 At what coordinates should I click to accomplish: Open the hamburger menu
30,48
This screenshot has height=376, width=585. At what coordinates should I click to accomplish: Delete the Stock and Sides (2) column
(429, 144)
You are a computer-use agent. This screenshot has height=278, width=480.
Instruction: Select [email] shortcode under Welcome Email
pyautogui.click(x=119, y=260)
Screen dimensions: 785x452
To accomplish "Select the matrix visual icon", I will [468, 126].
★ ★ ★ ★ ★ ★ ★
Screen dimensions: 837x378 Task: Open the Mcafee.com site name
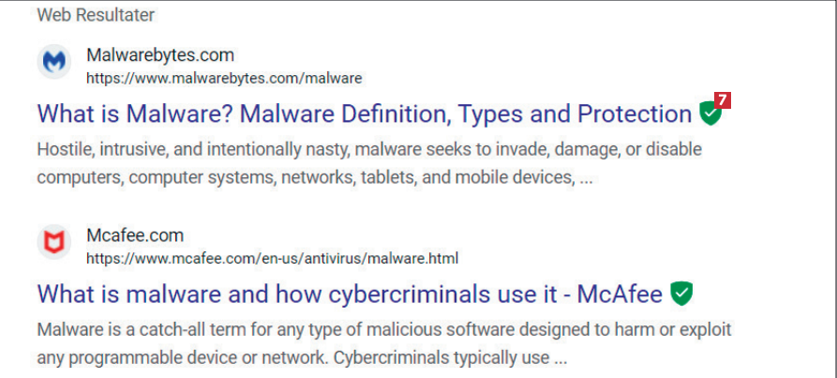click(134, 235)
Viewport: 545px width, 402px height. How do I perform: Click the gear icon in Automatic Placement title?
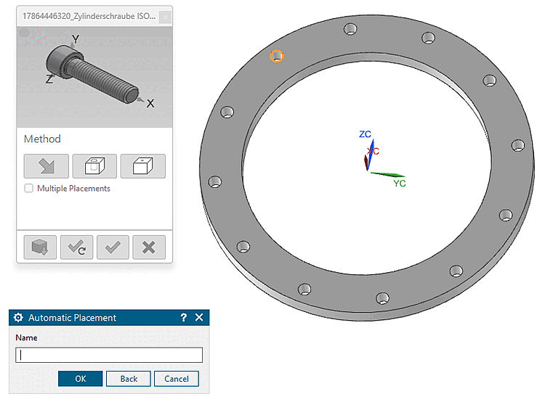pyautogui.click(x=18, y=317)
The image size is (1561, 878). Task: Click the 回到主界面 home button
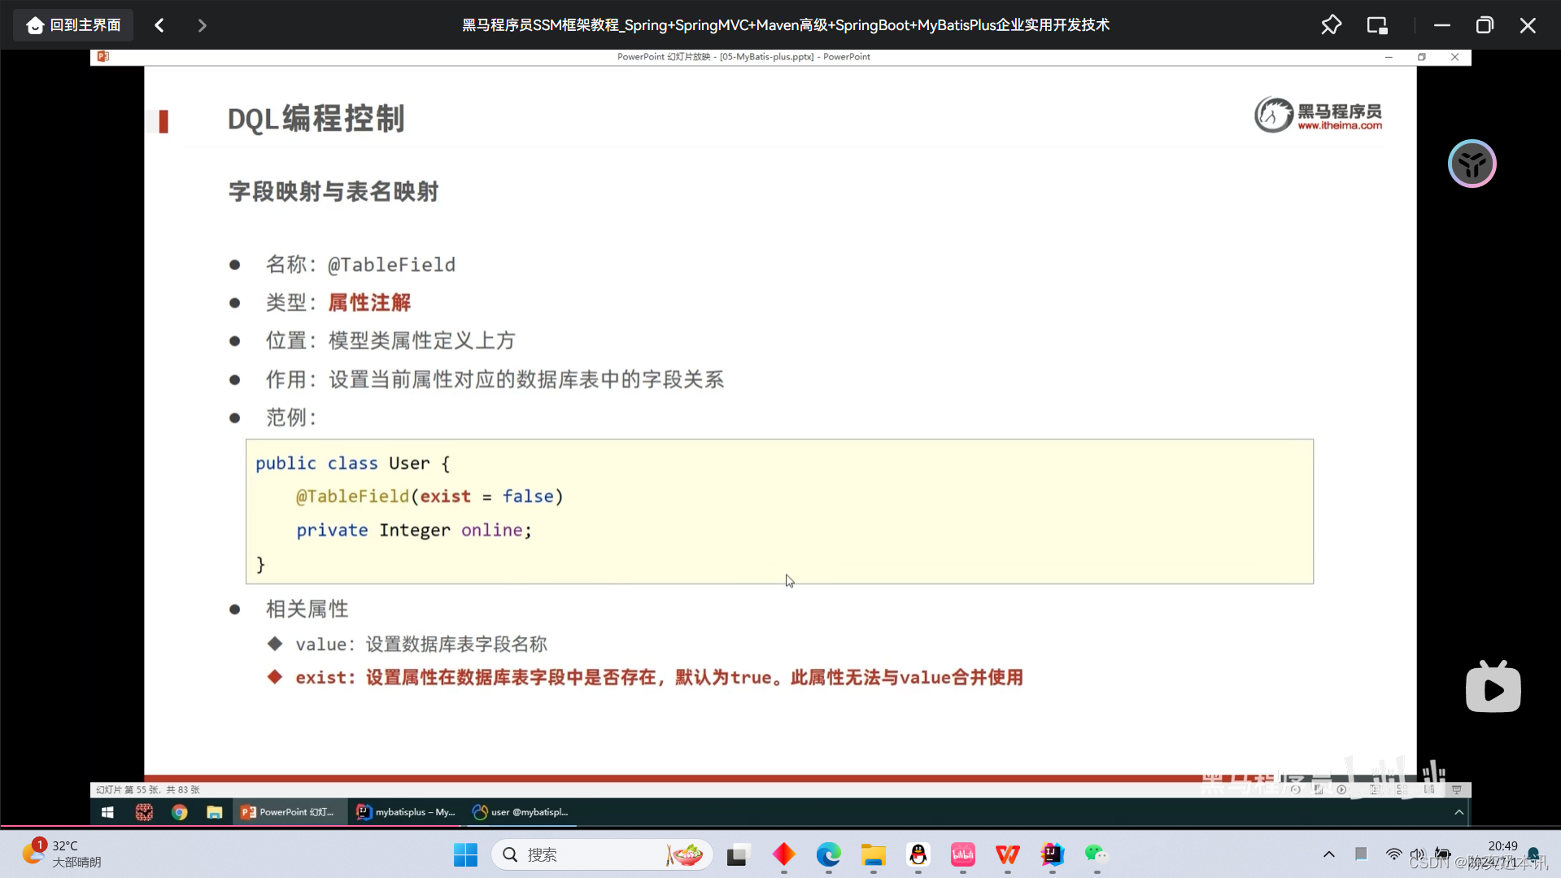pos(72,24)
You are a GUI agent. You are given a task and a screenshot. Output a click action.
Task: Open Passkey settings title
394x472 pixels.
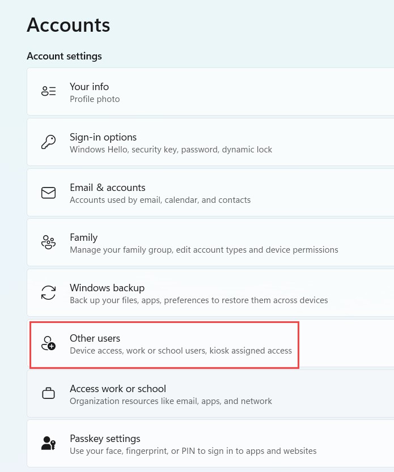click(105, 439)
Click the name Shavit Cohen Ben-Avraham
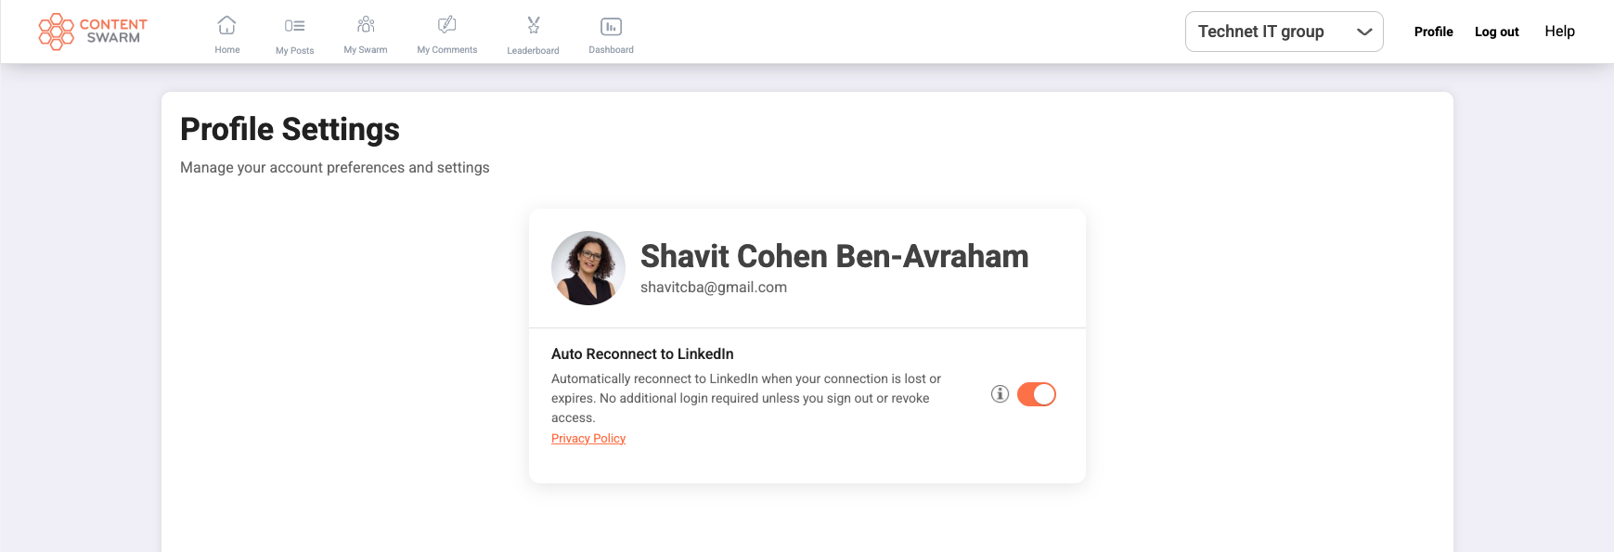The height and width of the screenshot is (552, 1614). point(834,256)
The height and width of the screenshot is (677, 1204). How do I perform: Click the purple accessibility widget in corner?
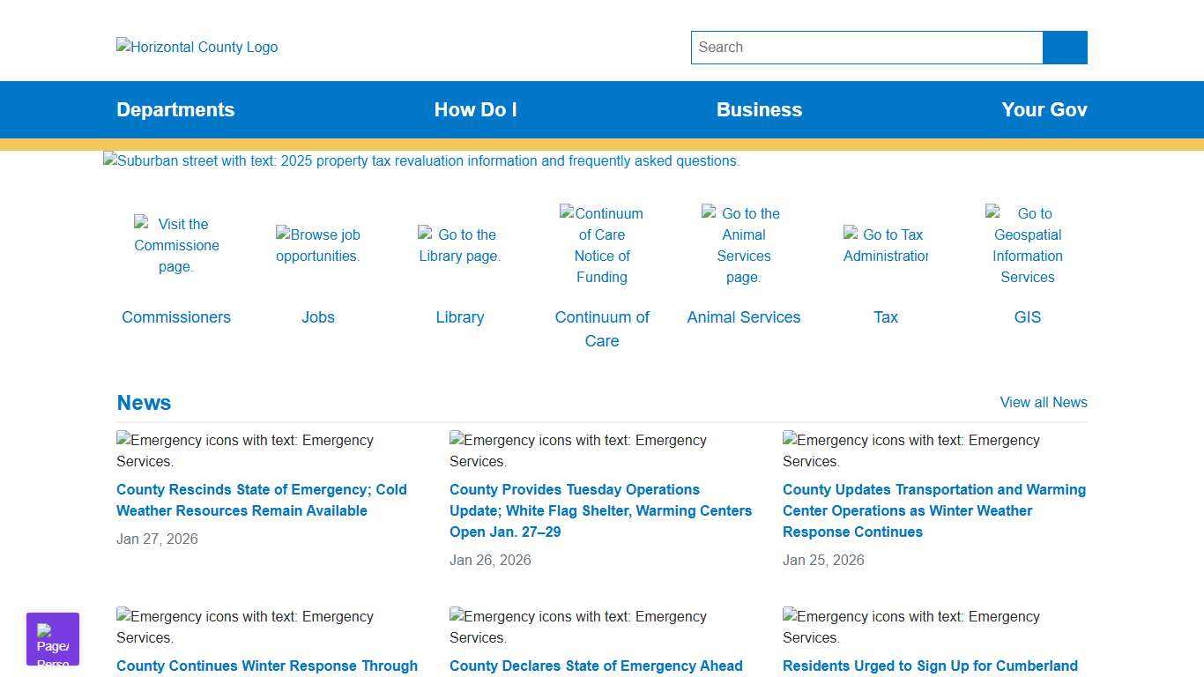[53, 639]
★ ★ ★ ★ ★ ★ ★
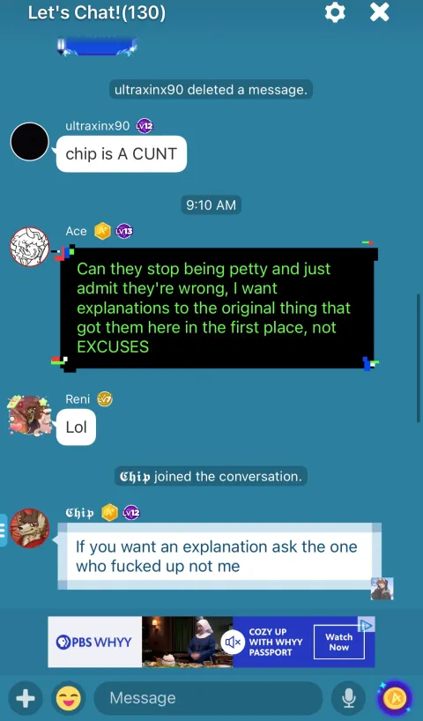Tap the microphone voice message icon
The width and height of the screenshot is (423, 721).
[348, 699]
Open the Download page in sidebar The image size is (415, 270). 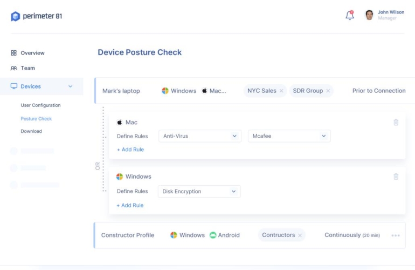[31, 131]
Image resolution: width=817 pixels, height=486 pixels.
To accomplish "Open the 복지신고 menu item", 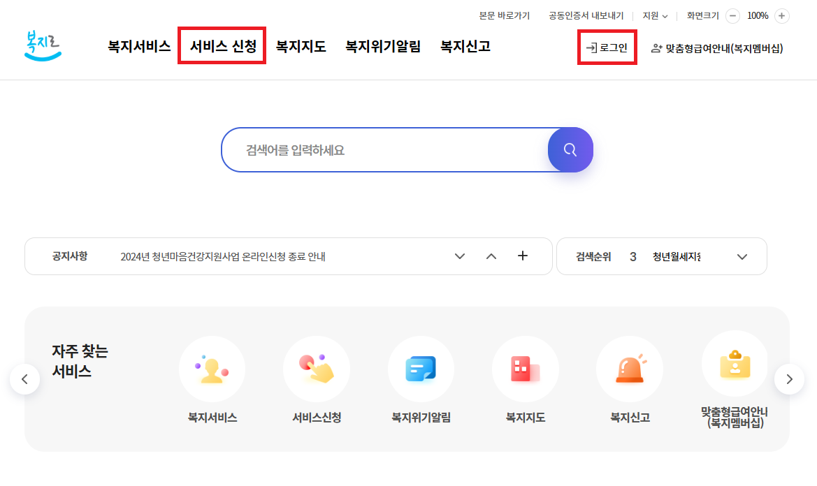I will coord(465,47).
★ ★ ★ ★ ★ ★ ★
- _CHALLENGE_
Copy the lines exactly, beginning with the line containing "Screen dimensions: 785x452" and ending with the line containing "will [468, 126].", both included.

- _SOLVED EXERCISE_
Screen dimensions: 785x452
To accomplish "Select the matrix visual icon", I will [468, 126].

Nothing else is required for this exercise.